No doubt, repairing the damage done by the Bush administration will be difficult. The wars of choice are draining our treasury and will continue to do so for another generation as we care for those brave men and women who were injured and traumatized in the Middle East. The obscene government-backed bonuses that are granted to the financial manipulators just increase the wealth gap between the rich and the poor.

The American success story is not dead - it’s just been derailed. As a society, we need to return to our roots. We need to reward those who add value to the economy by providing products and services rather than those who manipulate the financial system for their own gain. We need to increase government investment (as distinguished from spending) in infrastructure and research - initiatives that will pay off tenfold down the road.

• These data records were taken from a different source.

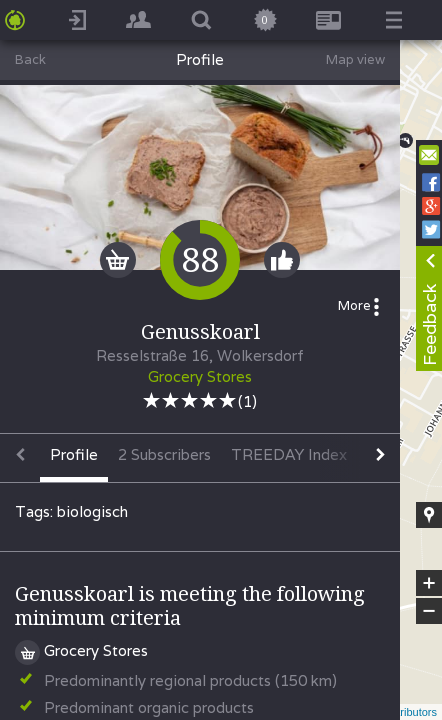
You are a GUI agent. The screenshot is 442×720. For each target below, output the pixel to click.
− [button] (429, 611)
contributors (408, 712)
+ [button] (429, 583)
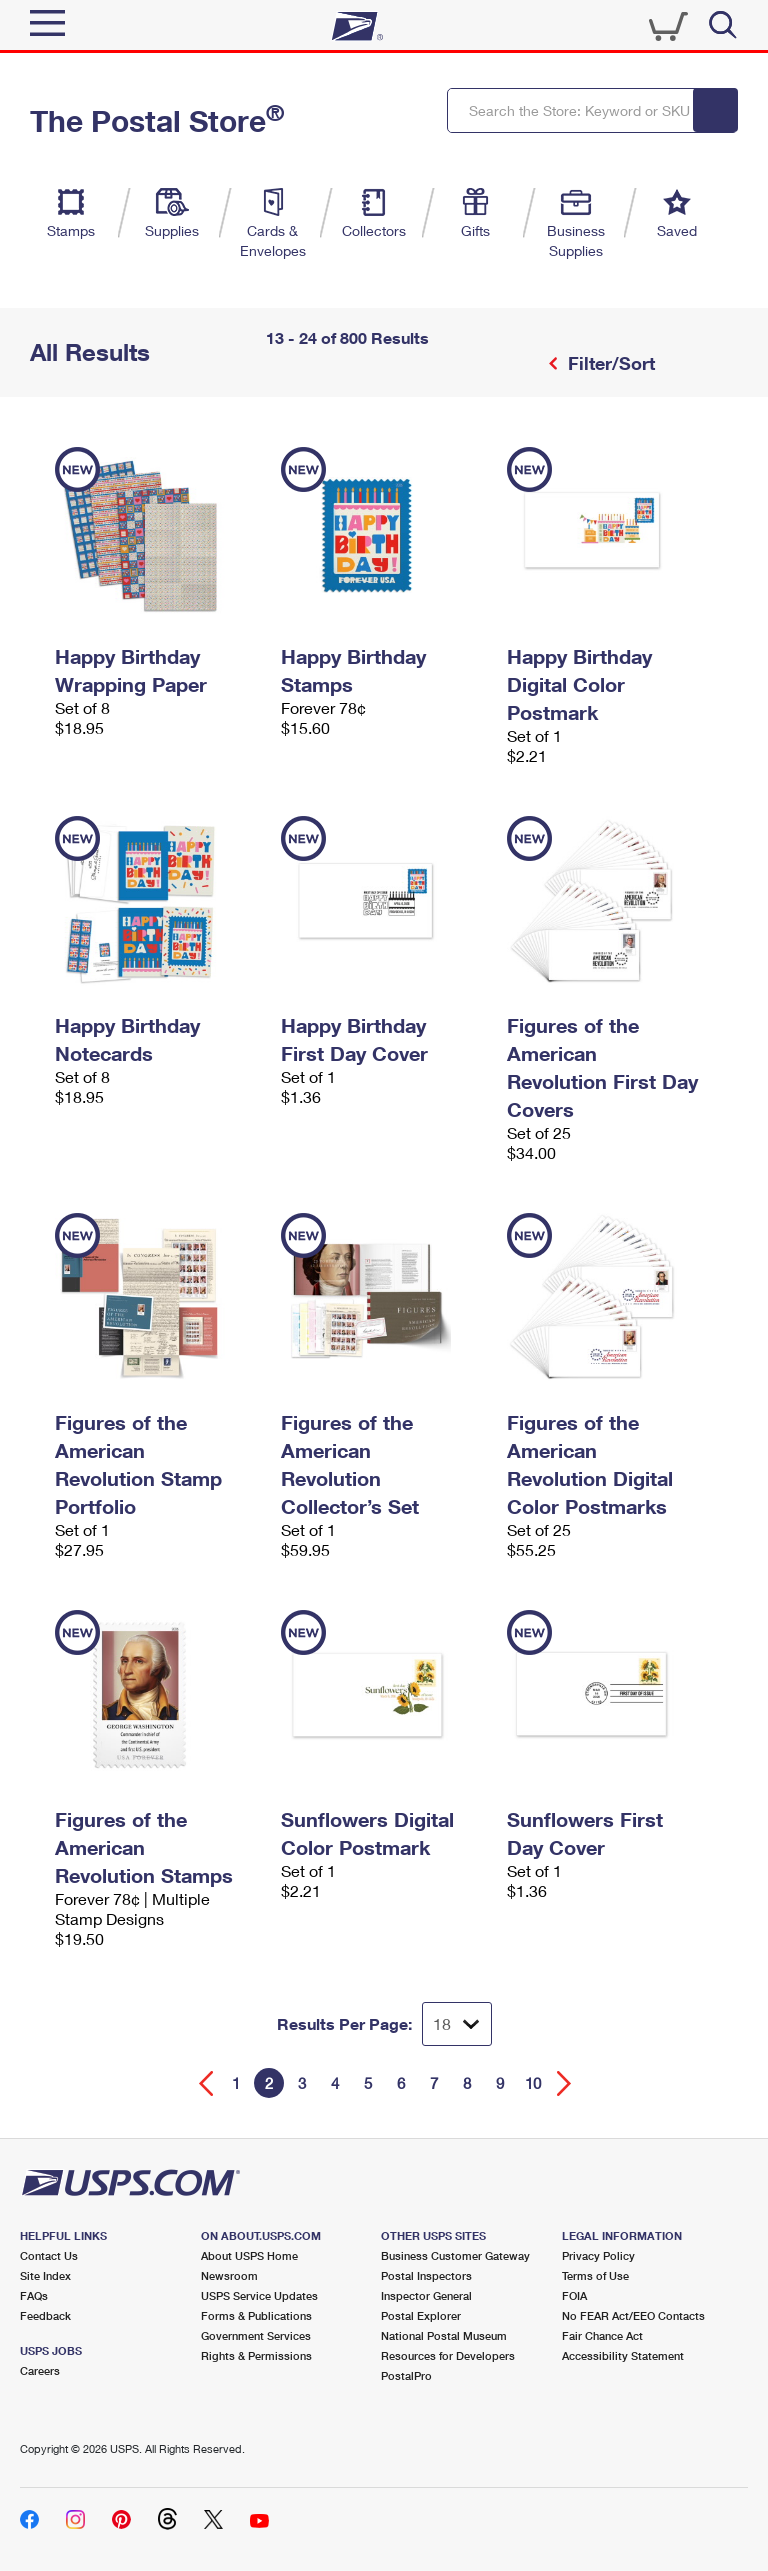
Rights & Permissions (256, 2355)
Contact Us (49, 2255)
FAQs (34, 2295)
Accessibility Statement (623, 2355)
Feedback (45, 2315)
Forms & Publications (256, 2315)
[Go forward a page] (564, 2083)
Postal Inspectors (426, 2275)
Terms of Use (595, 2275)
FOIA (574, 2295)
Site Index (45, 2275)
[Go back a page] (206, 2083)
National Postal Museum (444, 2335)
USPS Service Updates (259, 2295)
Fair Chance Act (602, 2335)
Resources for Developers (448, 2355)
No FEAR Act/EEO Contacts (633, 2315)
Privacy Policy (598, 2255)
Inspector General (426, 2295)
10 (533, 2083)
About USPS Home (249, 2255)
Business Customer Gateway (455, 2255)
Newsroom (229, 2275)
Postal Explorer (421, 2315)
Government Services (256, 2335)
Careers (40, 2370)
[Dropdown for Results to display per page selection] (457, 2024)
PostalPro (406, 2375)
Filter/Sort (609, 363)
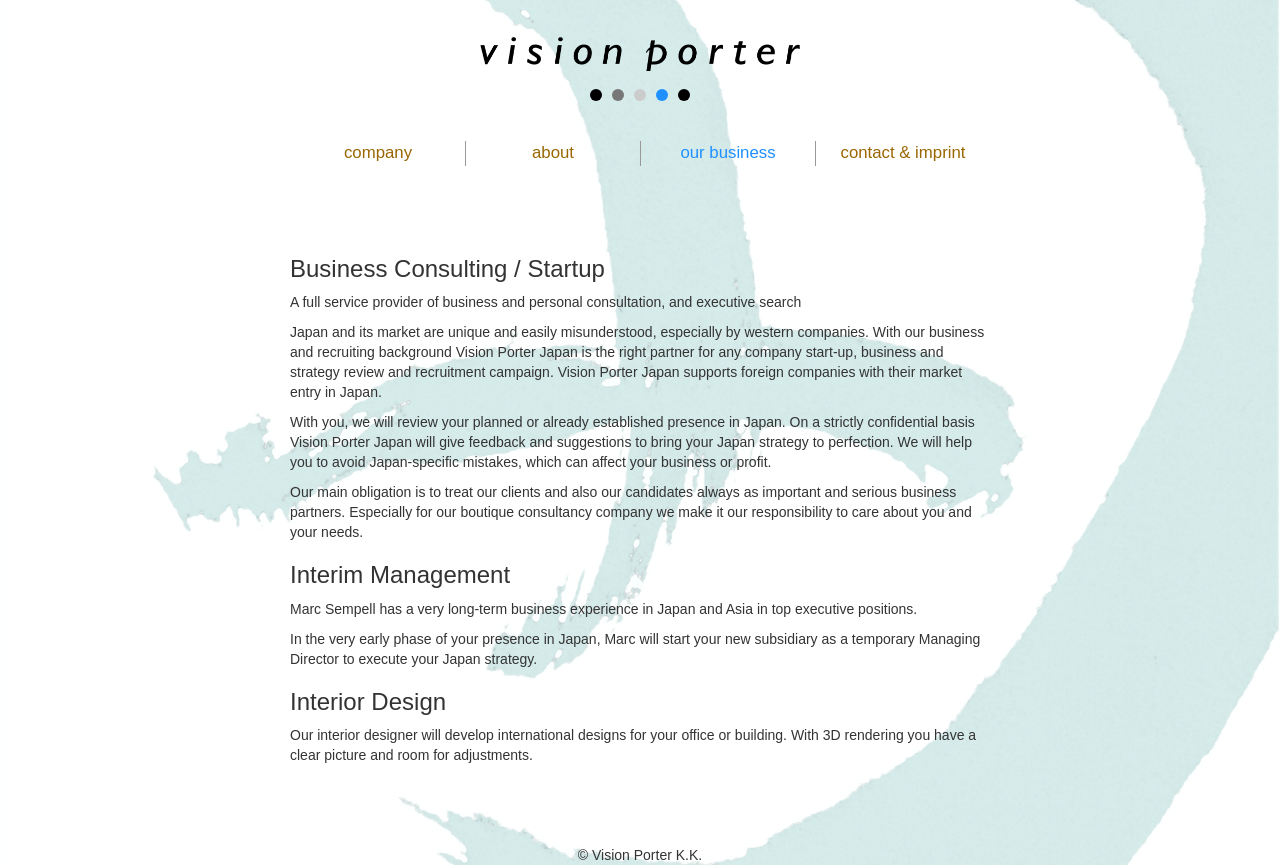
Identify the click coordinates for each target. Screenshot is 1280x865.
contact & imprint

And yes, we need to increase taxes. But we need to do this in an intelligent and progressive manner. Marginal tax rates are lower than they’ve been since the 1940s, and those who benefit the most from America should be called upon to return the favor. By freezing spending, as many have proposed, we will destroy jobs and make life worse for those on the lowest rungs of the economic ladder. Those who benefited the most from the past generation’s investments in education and infrastructure should be the ones who help ensure that the next generation has the same opportunities.

This will be difficult, given that politicians of both parties are beholden to their corporate benefactors and that getting a progressive message heard is difficult in this day of corporate-controlled media. But just as a journey of a thousand miles starts with a single step, all citizens must lobby their elected officials, one letter or phone call at a time, to help save America.